Nicht nur Musik, Filme oder Software fallen dem illegalen Tauschhandel im Internet zum Opfer. Denn in Internet-Tauschbörsen trifft man auch auf Bücher. Und dass die Nachfrage aus Deutschland in Tauschbörsen groß ist, erkennt man daran, dass viele der so genannten "E-Books" in deutscher Sprache verfasst sind.
Aber auch Bücher sind urheberrechtlich geschützt. Wie bei Musik und Filmen ist es verboten Bücher einzuscannen und beliebig im Internet zu verteilen oder gar zu verkaufen. Wer dieses jedoch trotzdem macht, muss mit erheblichen zivil- aber auch strafrechtlichen Konsequenzen rechnen.

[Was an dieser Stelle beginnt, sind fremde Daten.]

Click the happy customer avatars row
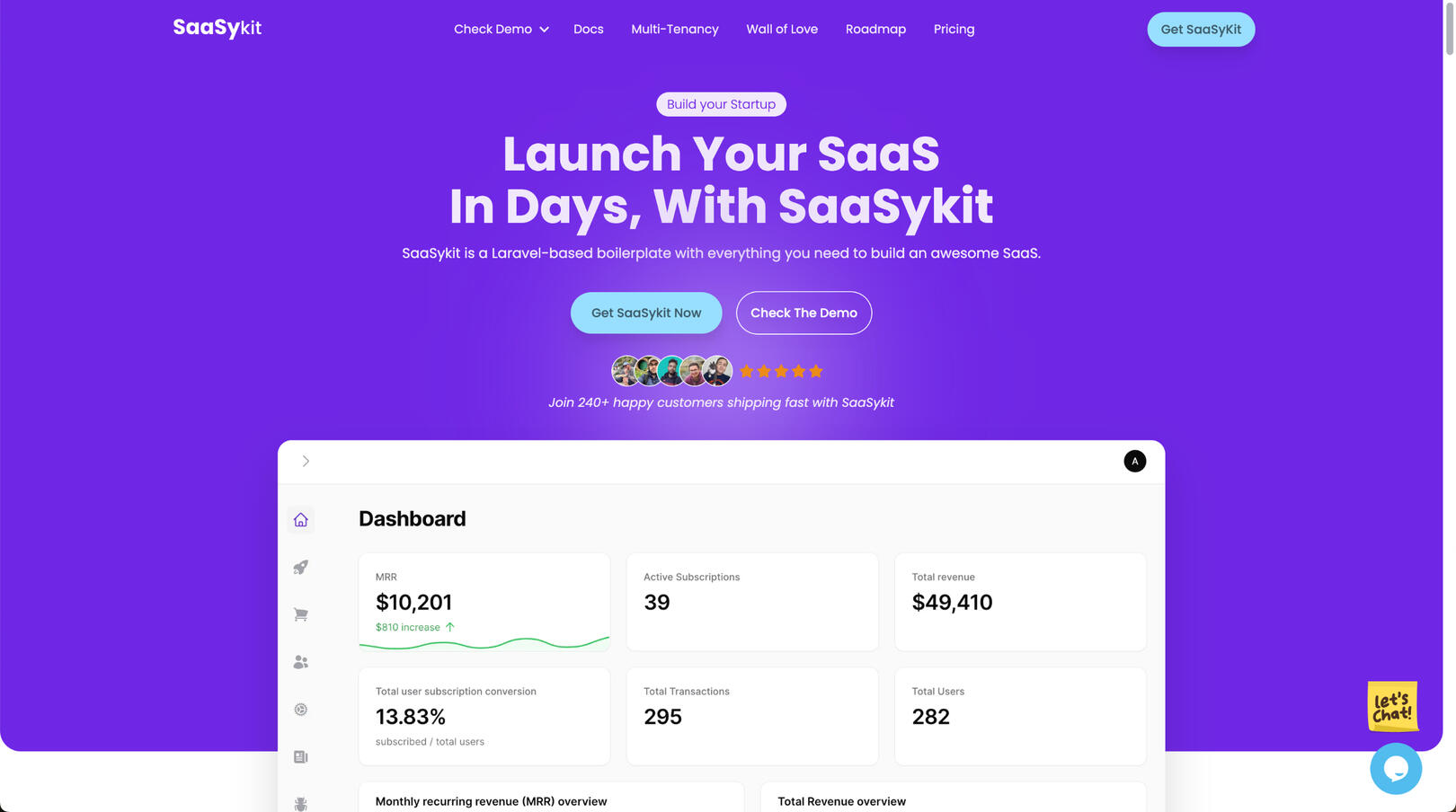Image resolution: width=1456 pixels, height=812 pixels. [x=671, y=371]
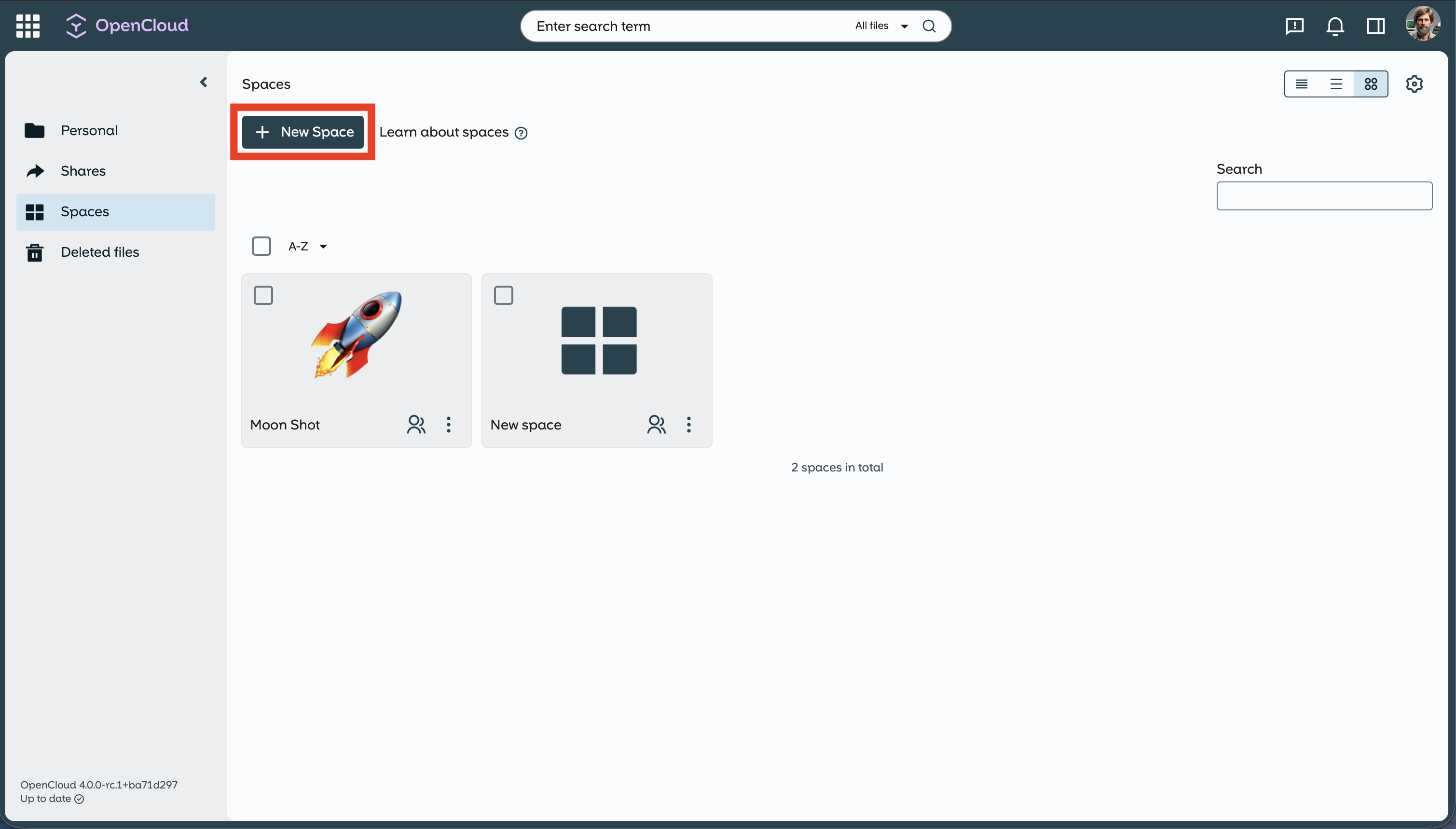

Denn unabhängig davon, ob die Raubkopie von einem Original oder ebenfalls von einer Kopie stammt, liegt das Urheberrecht grundsätzlich beim Autor - in vielen Fällen auch beim Verlag.
Nur Bücher, deren Urheberrechtsschutz ausgelaufen ist, dürfen eingescannt und dann verbreitet werden. Das ist bei Büchern, die, ab dem Tod des Autors gerechnet, älter als 70 Jahre sind, der Fall.